Il y a en effet bien du goût et du tact dans la manière dont cette nouvelle critique est abordée. Le commentateur ne nous annonce aucune prétention aux grandes découvertes, il s’agit uniquement d’une lecture des fables de La Fontaine au lendemain de nos désastres. Dès lors rien de forcé, de systématique. Vous lisez sous l’impression d’événemens inoubliables, et l’allusion à chaque instant s’offre à votre esprit ; quoi de plus simple ? « Je traduis la leçon à notre usage et je dis : C’est agir sagement que de se préparer des alliances ; mais, les alliés pouvant faire défaut, il est plus sage encore de se tenir toujours prêt et d’avoir en main sa faucille ! » Ainsi parle, à propos de l’Alouette et ses Petits, M. Saint-René Taillandier, et la plupart des fables qu’il interroge au même point de vue lui répondent par des moralités de circonstance qu’il tourne et retourne au soleil, et s’amuse à voir miroiter, mais sans se laisser prendre à ce jeu prismatique, et tout en reconnaissant que d’autres viendront plus tard aux yeux de qui l’œuvre du poète changera d’aspect. La philosophie des fables est donc une pure affaire d’impression et de sentiment : vous en déduisez ceci, j’en conclus cela, et, quoique placés l’un et l’autre aux pôles extrêmes, tous les deux nous avons raison. Cette philosophie ressemble au fameux nuage d’Hamlet. Tous les commentateurs qui se succèdent, imitant à tour de rôle le personnage du prince de Danemark, s’efforcent d’inculquer leurs propres perceptions au public bénévole, qui, pareil au chambellan Polonius, se confond en révérences, et trouve qu’en effet tantôt ce nuage ressemble à un éléphant, et tantôt qu’on jurerait y voir un saumon. Je voudrais, lorsqu’on m’entretient de La Fontaine, qu’il fût un peu moins question du moraliste et beaucoup plus question du poète. Le moraliste, soyons francs, ne nous raconte que ce que nous avons intérêt à lui entendre raconter : ses affabulations sont comme l’oracle de Delphes, il y en a pour tous les goûts, et chacun de les interpréter à sa guise. Quant au récit, c’est autre chose ; paysages, tableaux de mœurs, fiez-vous au peintre, il ne vous manquera pas.
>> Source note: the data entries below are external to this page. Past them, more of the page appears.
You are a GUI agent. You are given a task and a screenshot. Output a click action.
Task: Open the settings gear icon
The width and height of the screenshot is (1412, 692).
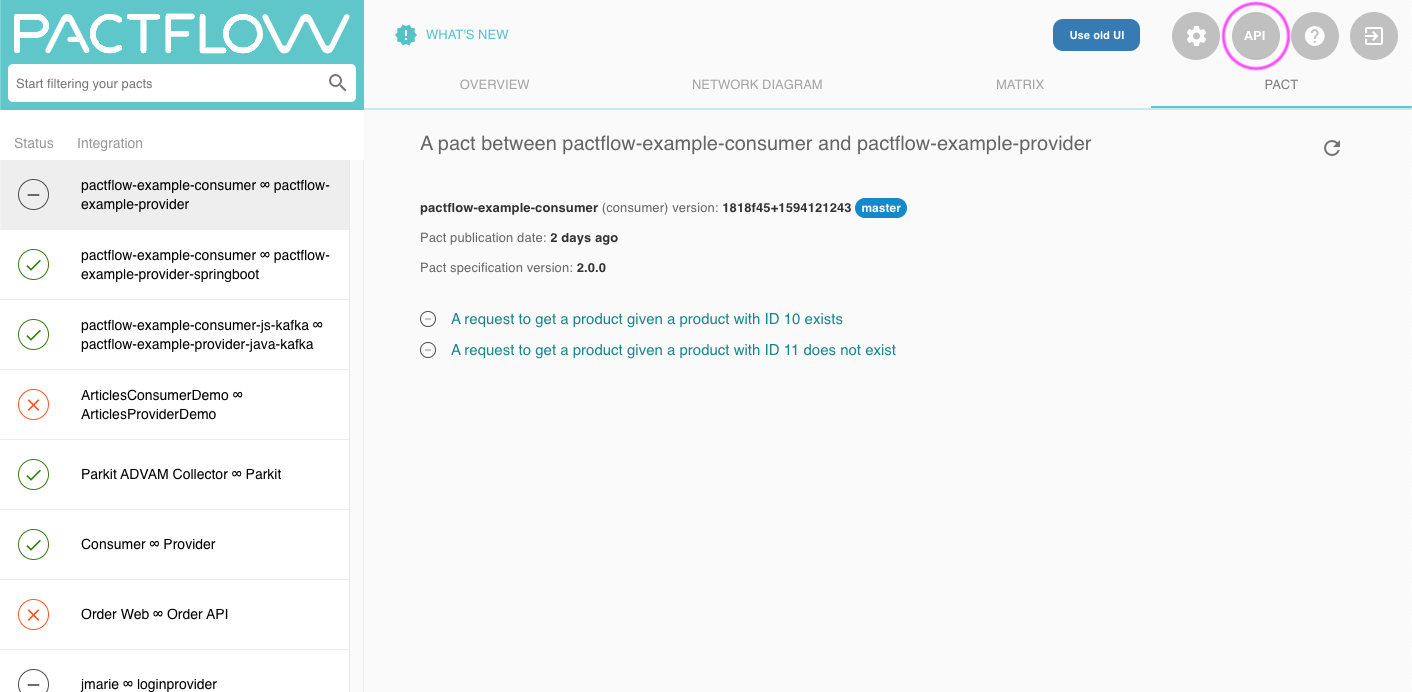click(1196, 35)
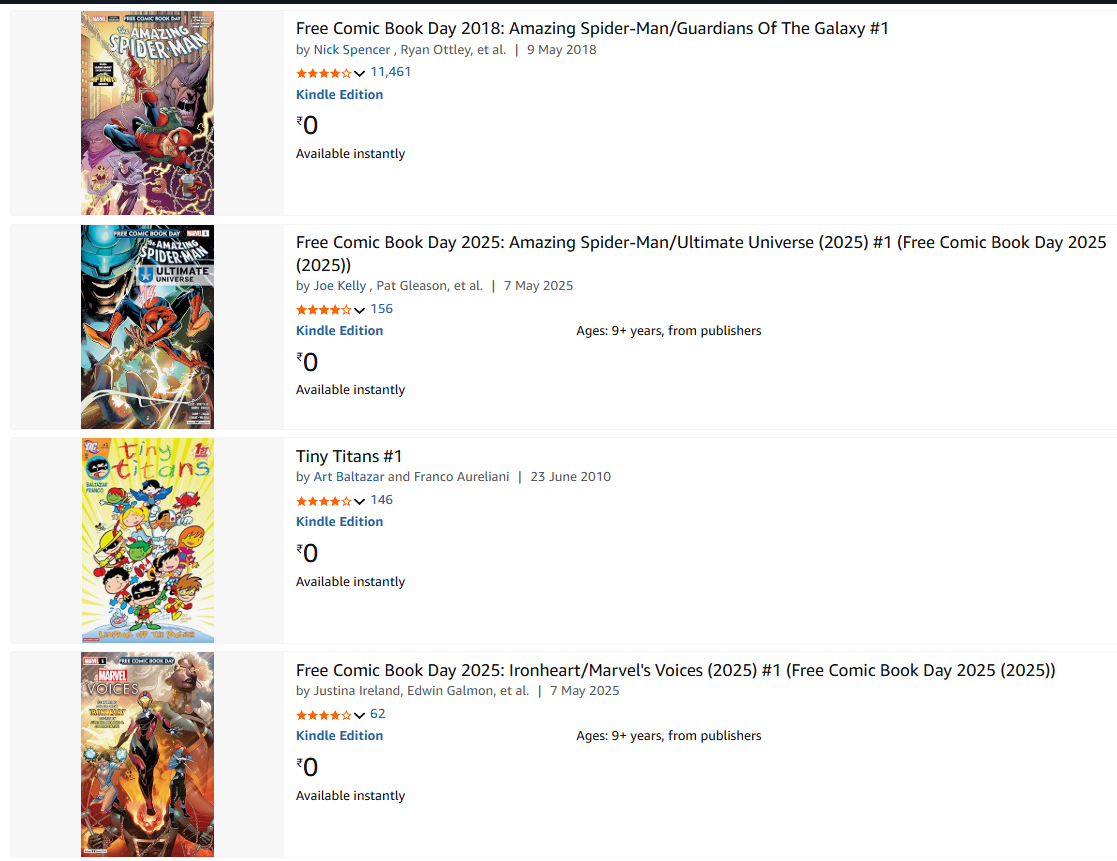This screenshot has height=861, width=1117.
Task: Open the Tiny Titans #1 title link
Action: click(349, 456)
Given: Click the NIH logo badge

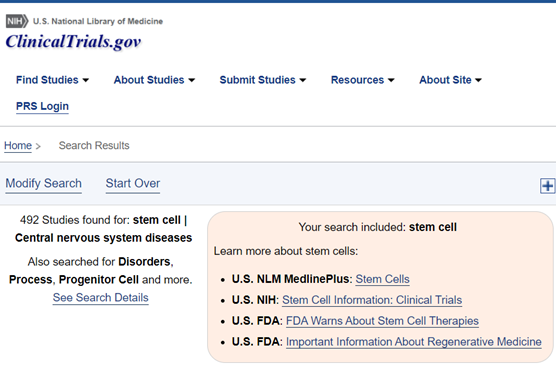Looking at the screenshot, I should 17,21.
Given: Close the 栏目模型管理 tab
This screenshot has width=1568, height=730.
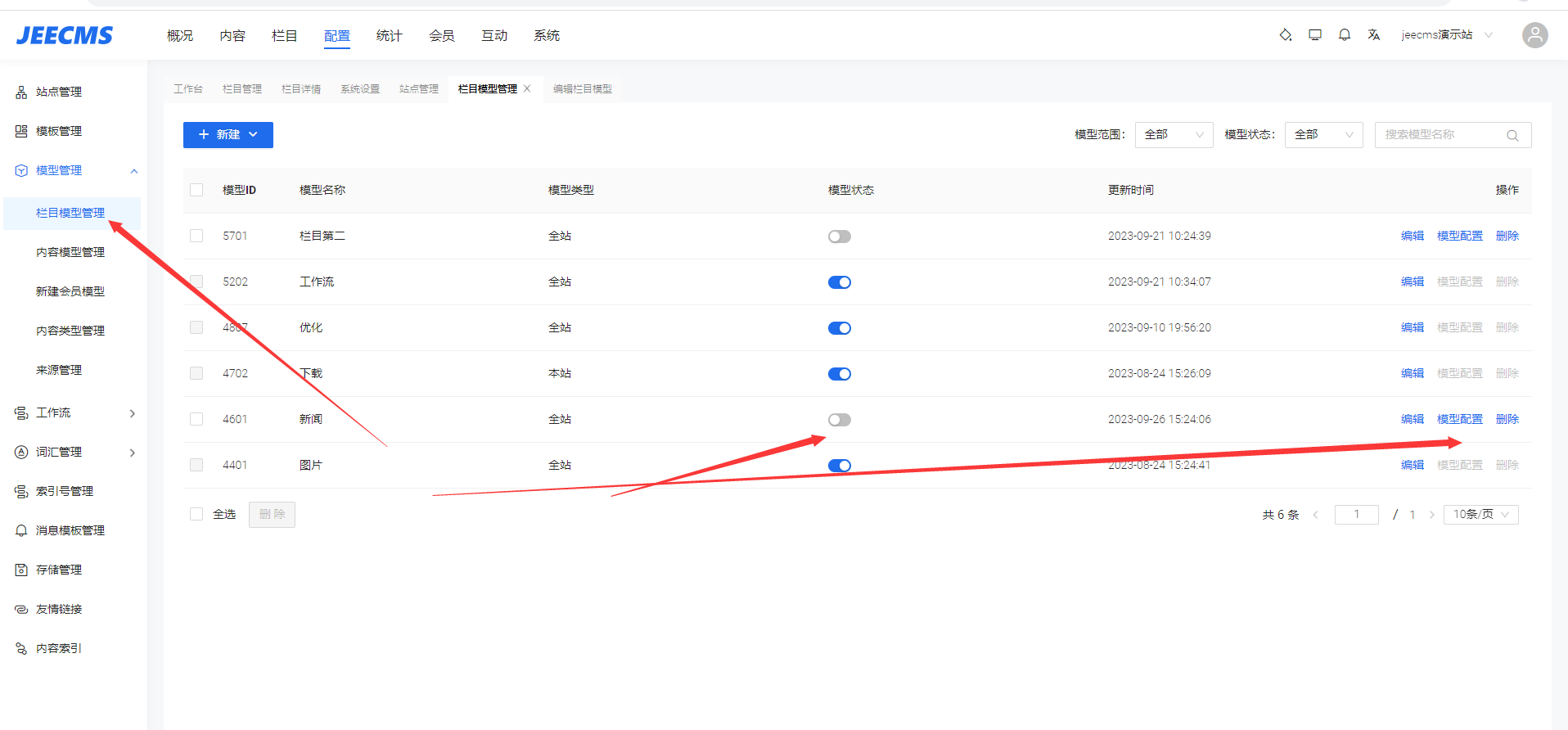Looking at the screenshot, I should [528, 88].
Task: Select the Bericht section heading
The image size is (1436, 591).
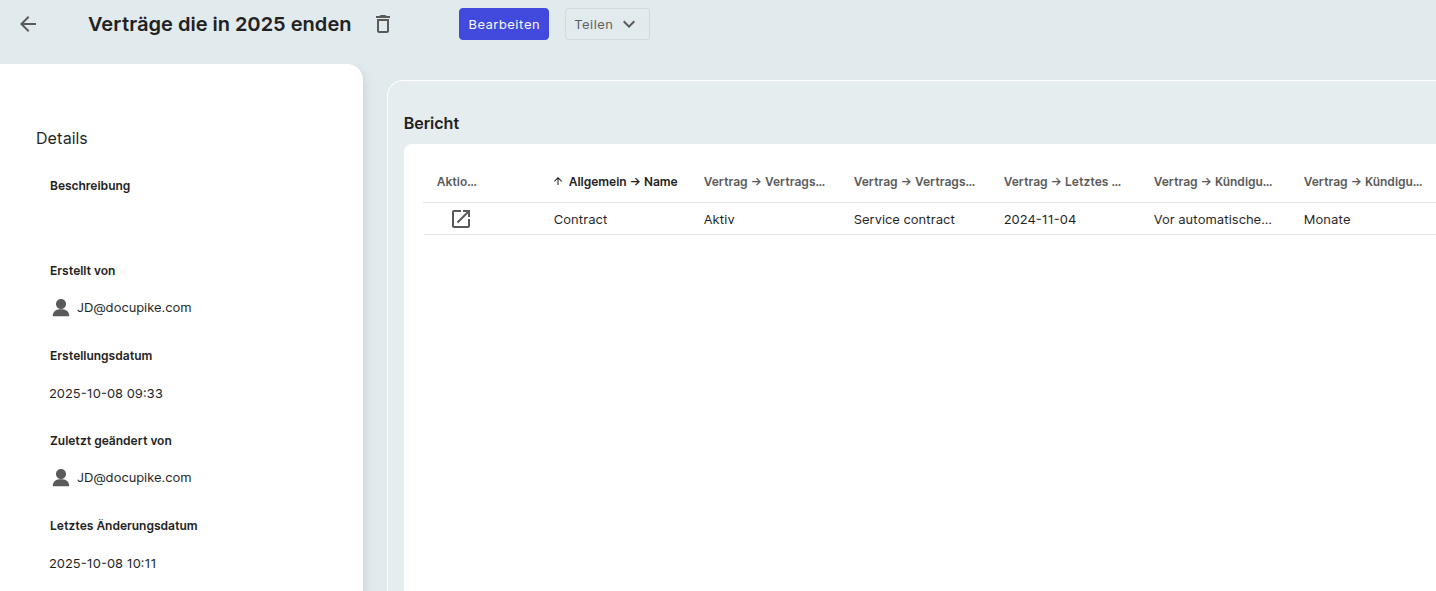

Vous est-il seulement jamais arrivé de vous demander s’il y avait une moralité quelconque mise au bout des Animaux malades de la 2)este ? Il en est une pourtant et des plus banales :

Selon que vous serez puissant ou misérable,
Les jugemens de cour vous feront blanc ou noir.


Mais qu’importe cela, si le chef-d’œuvre subsiste indépendamment ? Tout le Roman du Renard tiendrait dans ce fragment épique où la vérité naturelle se confond avec la vérité traditionnelle, où les caractères sont enlevés d’une main de maître. Se figure-t-on autrement le lion, le renard, le singe, en un tel drame ? Et cet âne qui s’accuse d’avoir tondu l’herbe des moines et qui paie incontinent de sa vie l’horrible sacrilège, Rabelais inventerait-il mieux ? Puis, pour fond à cette admirable scène, je ne sais quel trouble dans l’ordre universel, une harmonie sourde, funèbre, que traversent par instans des bouffées d’émotion jusqu’alors inconnues de la muse française, élégante et pompeuse, étrangère à toute impression de la nature.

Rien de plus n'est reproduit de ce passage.